Different Together

Ginger Howard and Alveda King

Two women from divergent backgrounds tackle the racial divide.

Ginger Howard and Alveda King

At first, it appears Ginger Howard and Alveda King have little in common. Howard, a fashion guru, is the owner of the chic Buckhead clothing shop Ginger Howard Selections; King, the niece of Martin Luther King Jr., is a former Georgia state representative, leader of the nonprofit Alveda King Ministries and an author. Even their book cover photo together seems a juxtaposition of a blonde, white Howard and the slightly graying, African American King.

Yet it’s because of those differences the two joined forces to write We’re Not Colorblind: Healing the Racial Divide that aims to help readers appreciate and honor ethnic differences.

“This is a lesson that every generation needs to be taught,” King says. “We’re supposed to be one human race, but that message often gets lost.”

At 20 years apart, the two see themselves as a conduit to spread that message to more than their own generations.

Howard first encountered King when she heard her speak at a pro-life rally about five years ago.

“She gave her testimony, and I was very drawn to her,” Howard says. “We got to know each other, and in 2017, I was invited to a community talk hosted by her cousin, Bernice. We were both on a panel about racial reconciliation. Alveda and I were the only true conservatives on the panel, and she was the only woman of color and got a lot of heat. That’s when we really bonded.”

Shortly after, Howard had a dream that she and King wrote a book on the topic together.

“That dream was so vivid, so real,” says Howard. “But when I called Alveda, I didn’t know she’d written all these books. I’d only ever written a few letters and a journal. But she agreed to do it, and by 5 p.m. that afternoon she had the title and the outline of the first eight chapters. She texted them to me and said, ‘Get to work!’”

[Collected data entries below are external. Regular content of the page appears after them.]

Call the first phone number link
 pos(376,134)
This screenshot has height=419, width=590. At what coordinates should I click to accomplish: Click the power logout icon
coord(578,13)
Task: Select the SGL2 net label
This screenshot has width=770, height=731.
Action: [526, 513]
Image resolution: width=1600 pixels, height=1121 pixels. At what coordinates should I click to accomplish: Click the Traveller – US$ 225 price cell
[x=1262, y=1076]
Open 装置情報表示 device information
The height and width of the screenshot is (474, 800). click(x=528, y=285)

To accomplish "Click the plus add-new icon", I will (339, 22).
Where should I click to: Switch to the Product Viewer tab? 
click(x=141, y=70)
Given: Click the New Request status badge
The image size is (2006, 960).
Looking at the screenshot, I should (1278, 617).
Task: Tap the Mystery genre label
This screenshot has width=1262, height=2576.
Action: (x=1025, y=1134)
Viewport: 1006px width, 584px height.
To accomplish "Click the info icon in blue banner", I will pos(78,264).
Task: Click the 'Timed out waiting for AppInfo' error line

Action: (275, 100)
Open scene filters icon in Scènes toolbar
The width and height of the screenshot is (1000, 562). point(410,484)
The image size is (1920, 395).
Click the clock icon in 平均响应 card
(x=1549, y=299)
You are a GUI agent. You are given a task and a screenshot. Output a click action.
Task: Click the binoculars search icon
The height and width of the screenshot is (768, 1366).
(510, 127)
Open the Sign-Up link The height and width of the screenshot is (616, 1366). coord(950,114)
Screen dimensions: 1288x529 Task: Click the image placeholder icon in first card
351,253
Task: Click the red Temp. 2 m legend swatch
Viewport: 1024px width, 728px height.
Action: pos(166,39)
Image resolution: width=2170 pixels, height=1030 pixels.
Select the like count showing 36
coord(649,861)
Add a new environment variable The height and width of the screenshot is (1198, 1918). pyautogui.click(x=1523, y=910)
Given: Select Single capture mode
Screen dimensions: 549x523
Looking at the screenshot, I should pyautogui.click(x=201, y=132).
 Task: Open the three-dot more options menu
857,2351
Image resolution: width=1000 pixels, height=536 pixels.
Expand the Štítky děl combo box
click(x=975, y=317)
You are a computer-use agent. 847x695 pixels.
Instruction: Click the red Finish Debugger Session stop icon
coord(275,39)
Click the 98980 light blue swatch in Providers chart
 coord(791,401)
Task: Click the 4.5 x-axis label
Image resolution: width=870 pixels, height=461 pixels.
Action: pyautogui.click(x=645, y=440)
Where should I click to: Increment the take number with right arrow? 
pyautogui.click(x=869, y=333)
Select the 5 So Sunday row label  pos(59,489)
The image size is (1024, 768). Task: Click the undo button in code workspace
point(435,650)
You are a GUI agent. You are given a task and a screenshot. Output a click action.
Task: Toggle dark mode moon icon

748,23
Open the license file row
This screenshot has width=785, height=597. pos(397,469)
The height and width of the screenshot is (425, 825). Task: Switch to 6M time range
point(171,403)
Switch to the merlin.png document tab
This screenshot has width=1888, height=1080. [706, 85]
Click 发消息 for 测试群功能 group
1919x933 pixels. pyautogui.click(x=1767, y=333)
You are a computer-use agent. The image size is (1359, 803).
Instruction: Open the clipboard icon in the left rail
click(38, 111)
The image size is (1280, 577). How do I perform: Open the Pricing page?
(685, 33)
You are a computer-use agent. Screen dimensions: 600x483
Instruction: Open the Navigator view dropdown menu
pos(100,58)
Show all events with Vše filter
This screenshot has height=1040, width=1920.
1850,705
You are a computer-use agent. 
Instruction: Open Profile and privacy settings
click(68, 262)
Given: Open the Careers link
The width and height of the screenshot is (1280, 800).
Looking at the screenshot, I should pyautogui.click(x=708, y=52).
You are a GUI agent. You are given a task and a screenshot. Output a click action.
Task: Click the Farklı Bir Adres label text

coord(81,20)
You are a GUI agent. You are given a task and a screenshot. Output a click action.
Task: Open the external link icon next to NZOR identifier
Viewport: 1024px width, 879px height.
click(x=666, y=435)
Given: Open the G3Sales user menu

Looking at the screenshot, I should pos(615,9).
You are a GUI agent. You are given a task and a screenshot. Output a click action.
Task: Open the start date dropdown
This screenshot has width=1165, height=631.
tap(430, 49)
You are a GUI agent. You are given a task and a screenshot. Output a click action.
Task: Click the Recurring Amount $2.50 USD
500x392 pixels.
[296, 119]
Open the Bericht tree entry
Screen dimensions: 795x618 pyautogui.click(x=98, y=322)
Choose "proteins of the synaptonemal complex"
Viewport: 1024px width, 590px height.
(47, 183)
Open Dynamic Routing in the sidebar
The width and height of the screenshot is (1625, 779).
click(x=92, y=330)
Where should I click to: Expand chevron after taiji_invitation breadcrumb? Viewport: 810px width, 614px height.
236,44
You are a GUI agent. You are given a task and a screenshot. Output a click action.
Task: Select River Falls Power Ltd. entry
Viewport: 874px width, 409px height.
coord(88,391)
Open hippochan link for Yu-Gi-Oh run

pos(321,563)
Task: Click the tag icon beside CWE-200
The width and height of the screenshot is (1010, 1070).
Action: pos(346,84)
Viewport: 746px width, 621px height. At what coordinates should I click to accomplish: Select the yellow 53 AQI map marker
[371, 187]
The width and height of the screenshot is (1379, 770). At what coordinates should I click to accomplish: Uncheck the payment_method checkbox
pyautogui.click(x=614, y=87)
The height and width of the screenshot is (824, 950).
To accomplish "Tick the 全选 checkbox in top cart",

They started the process in early 2018, but it wasn’t published until Aug. 28, 2020—57 years after the exact day King’s uncle delivered his famous “I Have a Dream” speech on the steps of the Lincoln Memorial in Washington D.C.

“We had a lot of snafus with different publishers, and then the pandemic hit,” says Howard. “But to have it finally come out on that date? We never in a million years could have made that happen.”

Though the book uses personal anecdotes, experiences, personal photos and their own close friendship as a way to tackle a tough subject, King says some publishers feared the theme wouldn’t resonate with readers. Yet as the last year has brought the racial divide to the forefront, that’s changed.

“We can’t get over how relevant it is right now,” Howard says.

Their main objective, King says, is to encourage people to celebrate the human race above all ethnicities. “Start seeing each other as human beings and change your own language to reflect that.”

The women’s relationship exemplifies their message, Howard says. “We have our differences, but we are so bonded.”

WE’RE NOT COLORBLIND ($25) is available on Amazon, at Ginger Howard Selections in Buckhead and on werenotcolorblindbook.com.